All across the nation, there were instances of social injustice or inequality in public education for black children. Linda Brown was a student at Monroe Elementary School in 1951. Monroe Elementary was a segregated school for blacks in her hometown of Topeka, Kansas. Topeka was one of the few cities in the state of Kansas that had segregated schools for black and white children to attend. Although Linda's school was not a bad school, it was an inconvenience since it was far from home. Through the rose-colored lenses of parenthood, this can be seen as a safety hazard for a small child. Subsequently, her father attempted to enroll her into Sumner Elementary, an all-white school that closer to their home. Linda Brown was not granted enrollment into the school.

A civil rights organization, called the National Association for the Advancement of Colored People, founded in 1909, was a source of "refuge" for black people in the United States who ran into obstacles and tribulations in their bouts for all areas of justice. The local chapter of the NAACP in Topeka frequently aided situations that hampered black families and their expedition of success like Linda Brown and her father.

Following the denial of enrollment, Linda Brown's father, Oliver Brown petitioned a lawsuit in 1951 against the Board of Education of Topeka, Kansas. Along with Brown, thirteen parents' names were listed in the suit as plaintiffs. The decision that the trial was asking of the court to end racial segregation in the schools. Since the abolition of slavery and the end of the Civil War, particularly in the southern United States, schools were segregated purposefully in an intent to handicap the educational bouts of black people. Other aspects of life were hampered as well with the adoption of black codes or Jim Crow laws.

Nonetheless, in Kansas in 1879, a court ruling permitted the segregation of public schools in the state. The district court did not rule in their favor. They referenced the precedent of the doctrine adopted in Supreme Court Case Plessy vs. Ferguson: "separate but equal."

Furthermore, the court's findings stated that there were no differences in the qualifications of black or white schools in the school's district. Cases that are brought to the Supreme Court are addressed alphabetically. So, although the case nationally is known as Brown vs.

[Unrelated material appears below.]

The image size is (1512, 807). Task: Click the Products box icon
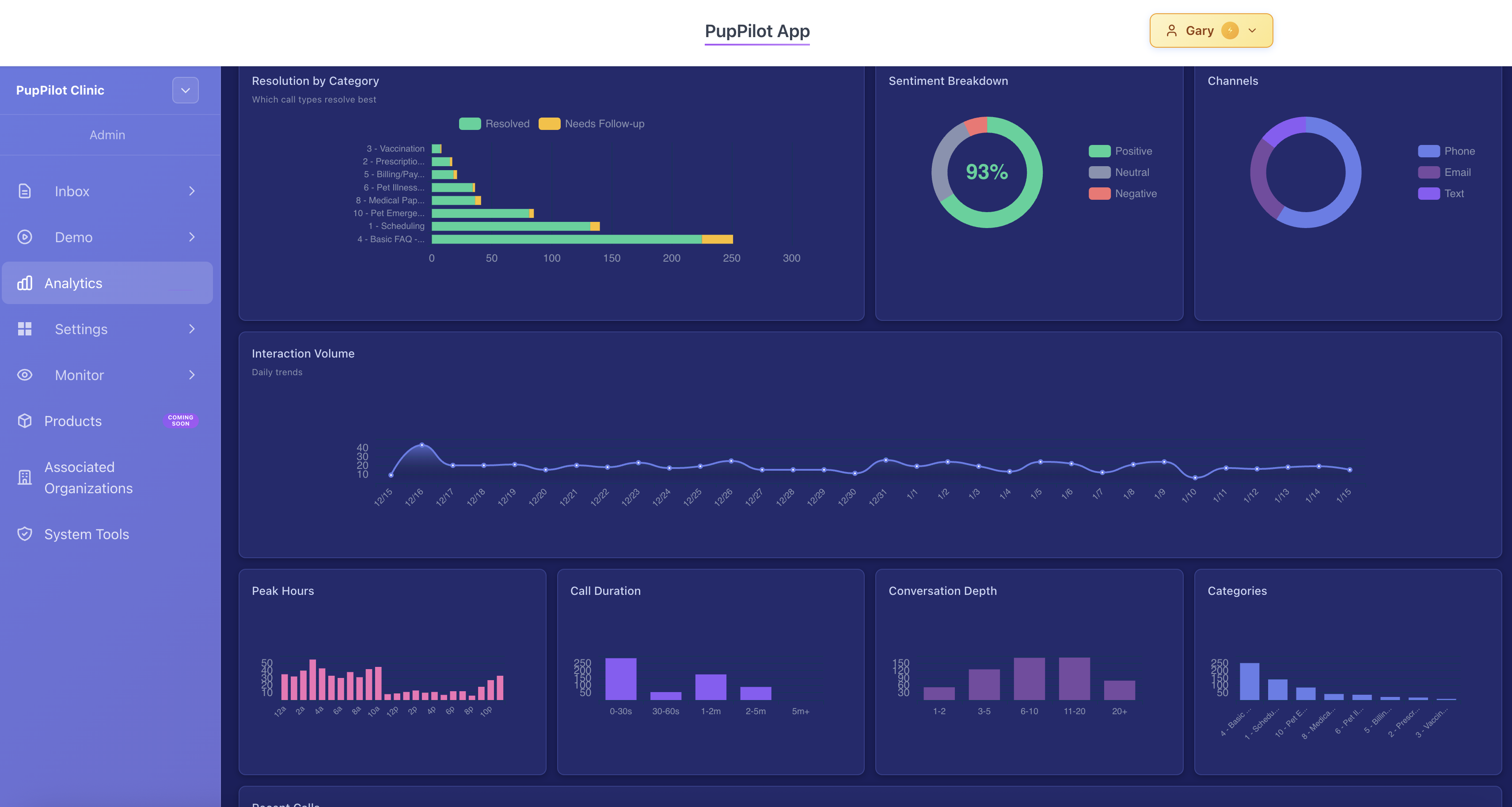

Board of Education, there was a series of incidents that were petitioned in several states and territories across the country: along with the fourteen plaintiffs in Brown v. Board of Education, in came a series of other cases which were filed in different regions across the United States. The NAACP and its lawyers advised they all. Virginia (Davis v. County School Board), South Carolina (Briggs v. Elliott), Delaware (Belton v. Gebhart), Kansas (Brown vs. Board of Education), and one in the District of Columbia (Boiling v. Sharpe.) 

There was a lieu of differences in comparison to the cases that were documented and utilized as instances in the landmark case. In Kansas for example, the differences in quality of educationwhether it be the composition of the buildings or the knowledge that is being retainedwere harder to decipher and present in the argument of changing segregation to integration.

On the other hand, there were cases such as Davis v. County School Board, where the differences in white schools and black schools were apparent. In Farmville, Virginia, there was no place for students to eat, no nurse's office, restrooms for teachers, or gymnasium at Moton High School. In today's world or recent years, overflowing students are/were housed in trailers. Students at Moton High School were housed in a single, old school bus and buildings covered in tar paper.

No matter the details behind the implementation of a petition for all of these cases at their respective counties' courthouses, the commonalities are prevalent. The ideals of inferiority lingered amongst young black people seeking an education. Whether it be indebted to the fact that they didn't have adequate infrastructure in their schools, denied enrollment to a public school with many open seats, or not given access to public transportation to and from school, these issues were raised based upon what is blatant in their eyes: segregation and degradation.

Justice Felix Frankfurter did not want to make a hasty, vast decision. He wanted the decision to be deliberate and thought out thoroughly. Frankfurter also wanted the decision to be unanimous or nearly unanimous. Making a stance in front of the American people, changing the precedent of an old doctrine to a new doctrine--which could most certainly alter the lives of all American--was pertinent. Therefore, the Supreme Court had to make a sound decision. He wanted to answer specific questions before concluding as to whether or not the doctrine, "separate but equal," was constitutional or unconstitutional. Frankfurter subsequently asked, "What was the end goal or the motive behind the decision of Plessy v. Ferguson?"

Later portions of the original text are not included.